With the passing of Rare Disease Day this week, one family reflects on the awareness which affects the daily life of their two sons. Jerry and Leanne Yates sported the familiar t-shirts for awareness this past Friday in honor of their two sons, who both have unrelated, rare diseases.
Their elder son, Justin, has Wolf-Hirschhorn syndrome. Justin is missing part of his fourth chromosome which puts him at risk for severe seizures and causes difficulty eating. The rare disease has also caused Justin to be far below the average height and weight for a 26-year-old.
Justin was diagnosed at birth with Wolf-Hirschhorn syndrome. His parents were told he would not live past the age of two. 26 years later, Justin remains in stable health under the watchful eye of his parents and emotional support from his younger brother, Alexander.
While Justin is non-verbal, he often replies to familial conversation with laughs. Alexander, the main source of Justin’s laughter, was diagnosed at age four with Primary Ciliary Dyskinesia (PCD), a disease which causes a person to develop without essential, tiny hairs inside the nose, ears and lungs. This leaves Alexander at high risk for phenomena and causes him to partake in expensive breathing treatments.
Every day Leanne and Jerry are forced to make Alexander wear a chest percussion therapy (CPT) vest to clear his lungs of mucus. The 12-year-old boy also has Asperger’s, a high-functioning form of autism. Alexander does not talk much, but his dry humor brings smiles to a family over burdened with medical difficulties.
“I was told I’d have to make a decision [between] my job or my family,” Jerry says. Leanne and Jerry receive Medicaid for both their sons. The parents spend the waking and sleeping hours of the day caring for their sons. Jerry has been forced to leave many jobs in the past, leaving his last in September. Rare Disease Day is just another day in the Yates household with their two affected sons.

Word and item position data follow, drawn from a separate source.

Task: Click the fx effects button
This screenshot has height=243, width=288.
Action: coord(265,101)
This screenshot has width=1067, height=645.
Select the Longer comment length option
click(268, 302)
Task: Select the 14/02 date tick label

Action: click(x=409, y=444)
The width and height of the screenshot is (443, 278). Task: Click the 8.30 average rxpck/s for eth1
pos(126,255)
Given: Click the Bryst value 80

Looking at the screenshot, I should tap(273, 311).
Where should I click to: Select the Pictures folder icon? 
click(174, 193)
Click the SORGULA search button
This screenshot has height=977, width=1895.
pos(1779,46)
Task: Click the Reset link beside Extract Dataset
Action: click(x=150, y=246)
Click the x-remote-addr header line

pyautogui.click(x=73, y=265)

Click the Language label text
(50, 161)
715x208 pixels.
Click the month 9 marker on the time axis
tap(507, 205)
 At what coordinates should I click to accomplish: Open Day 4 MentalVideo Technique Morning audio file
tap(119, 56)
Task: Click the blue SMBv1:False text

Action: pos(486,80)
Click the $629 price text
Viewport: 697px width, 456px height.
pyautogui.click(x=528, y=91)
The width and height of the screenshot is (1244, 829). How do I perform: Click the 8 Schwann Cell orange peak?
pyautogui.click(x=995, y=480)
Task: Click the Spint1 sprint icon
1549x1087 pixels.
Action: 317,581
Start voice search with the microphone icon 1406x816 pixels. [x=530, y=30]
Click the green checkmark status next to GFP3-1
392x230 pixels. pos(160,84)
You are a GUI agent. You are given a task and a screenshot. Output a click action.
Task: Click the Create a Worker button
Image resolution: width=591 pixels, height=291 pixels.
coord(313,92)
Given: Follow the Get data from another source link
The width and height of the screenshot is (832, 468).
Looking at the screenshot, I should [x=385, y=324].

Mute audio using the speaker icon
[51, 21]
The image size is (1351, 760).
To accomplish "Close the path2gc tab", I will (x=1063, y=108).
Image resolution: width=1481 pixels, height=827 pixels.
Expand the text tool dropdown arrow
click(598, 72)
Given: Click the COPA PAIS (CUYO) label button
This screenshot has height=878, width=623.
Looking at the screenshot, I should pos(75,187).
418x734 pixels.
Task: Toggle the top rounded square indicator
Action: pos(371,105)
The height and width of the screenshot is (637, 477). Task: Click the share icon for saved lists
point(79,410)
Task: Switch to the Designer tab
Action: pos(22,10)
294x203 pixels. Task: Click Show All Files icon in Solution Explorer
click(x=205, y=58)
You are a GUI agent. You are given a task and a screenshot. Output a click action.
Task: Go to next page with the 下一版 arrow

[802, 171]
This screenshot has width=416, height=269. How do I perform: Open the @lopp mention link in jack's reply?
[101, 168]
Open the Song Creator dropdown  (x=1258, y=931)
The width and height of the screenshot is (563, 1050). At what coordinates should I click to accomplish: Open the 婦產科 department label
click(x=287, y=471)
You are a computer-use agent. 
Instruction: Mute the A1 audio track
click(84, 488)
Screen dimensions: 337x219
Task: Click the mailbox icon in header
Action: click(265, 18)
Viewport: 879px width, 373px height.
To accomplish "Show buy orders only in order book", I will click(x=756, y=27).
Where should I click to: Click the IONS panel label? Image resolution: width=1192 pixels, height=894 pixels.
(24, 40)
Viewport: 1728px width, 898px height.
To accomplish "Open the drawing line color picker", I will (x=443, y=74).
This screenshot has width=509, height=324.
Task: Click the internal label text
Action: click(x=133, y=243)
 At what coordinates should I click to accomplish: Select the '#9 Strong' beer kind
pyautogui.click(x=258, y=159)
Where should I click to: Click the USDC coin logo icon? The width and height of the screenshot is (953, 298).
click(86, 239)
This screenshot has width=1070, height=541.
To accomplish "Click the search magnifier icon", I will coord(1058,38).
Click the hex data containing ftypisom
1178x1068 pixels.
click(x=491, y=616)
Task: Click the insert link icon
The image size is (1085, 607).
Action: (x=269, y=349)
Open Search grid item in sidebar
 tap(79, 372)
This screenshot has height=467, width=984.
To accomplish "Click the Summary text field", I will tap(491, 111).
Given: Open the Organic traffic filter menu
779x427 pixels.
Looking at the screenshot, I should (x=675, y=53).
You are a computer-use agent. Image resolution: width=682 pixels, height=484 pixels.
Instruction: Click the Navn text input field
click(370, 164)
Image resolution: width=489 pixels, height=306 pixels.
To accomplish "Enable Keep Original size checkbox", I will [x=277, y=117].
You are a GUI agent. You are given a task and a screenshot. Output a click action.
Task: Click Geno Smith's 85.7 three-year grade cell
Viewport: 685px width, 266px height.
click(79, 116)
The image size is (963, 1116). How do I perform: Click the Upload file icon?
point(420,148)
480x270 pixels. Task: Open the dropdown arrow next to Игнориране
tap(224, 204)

Jerry noted the difficulty in finding a local job. But he fears he cannot go far from his house and leave Leanne alone to care for Justin who is always home, and Alexander who schools from their house. Still, both parents are excessively proud of each son. Their healthy daughter, Talas Furr, helps the parents out as well.
Talas cares for Justin 30 hours a week though a home health agency and provides babysitting for both boys to give their parents some time alone. “If it weren’t for [Talas],” Jerry says, “we couldn’t go out.” The couple says they try to get away for a weekend every six months.
While the boys are often home, Leanne says the family invests time in awareness of each disease, while offering support for families battling them. Alexander goes each year to Victory Junction Camp, a week he spends with children who also have rare lung diseases.
The parents also attend conferences year round for those suffering from Justin’s disease, Wolf-Hirschhorn syndrome. Under the umbrella of Rare Disease Day will continue to be the battle of two affected sons, raising awareness in their every, precious inhales of breath.